Your goal.
Lines to return, exactly: from the line with "Clear the search box with X" to the line with "the 169 value" in the entries below, both included.

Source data
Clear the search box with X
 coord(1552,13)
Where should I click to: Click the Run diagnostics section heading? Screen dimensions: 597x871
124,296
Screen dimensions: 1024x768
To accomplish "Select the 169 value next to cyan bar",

==

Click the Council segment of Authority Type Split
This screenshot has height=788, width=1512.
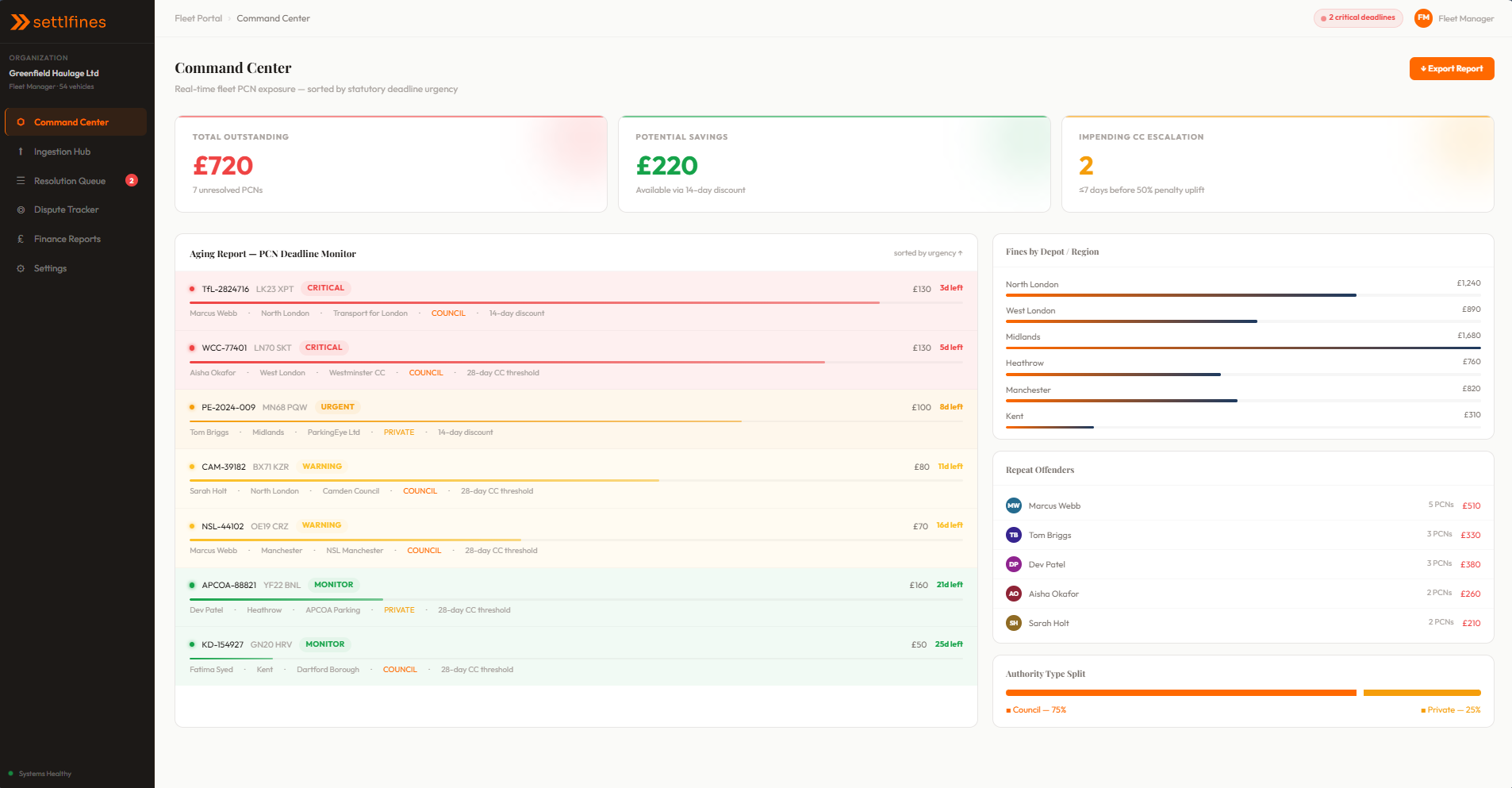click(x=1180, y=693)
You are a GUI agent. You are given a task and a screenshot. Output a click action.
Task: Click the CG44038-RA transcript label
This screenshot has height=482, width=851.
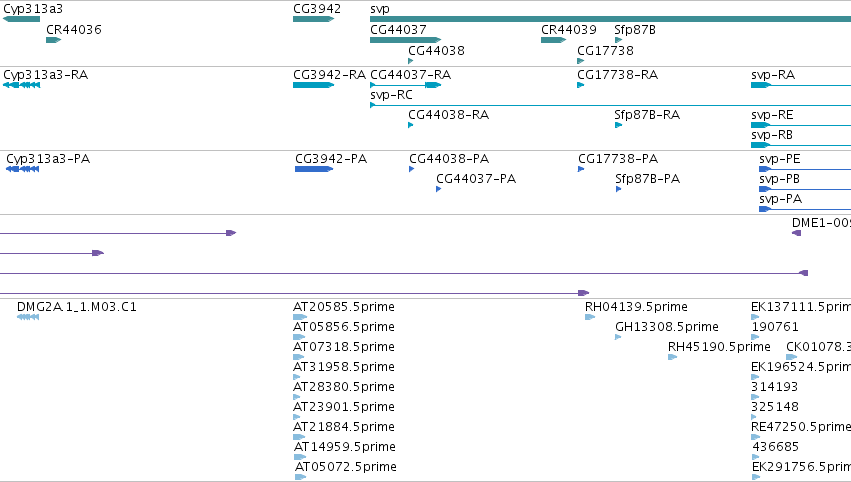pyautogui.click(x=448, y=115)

Answer below.
Clear the search box with X
 coord(1552,13)
Where should I click to: Click the Run diagnostics section heading? Screen dimensions: 597x871
124,296
Screen dimensions: 1024x768
To accomplish "Select the 169 value next to cyan bar",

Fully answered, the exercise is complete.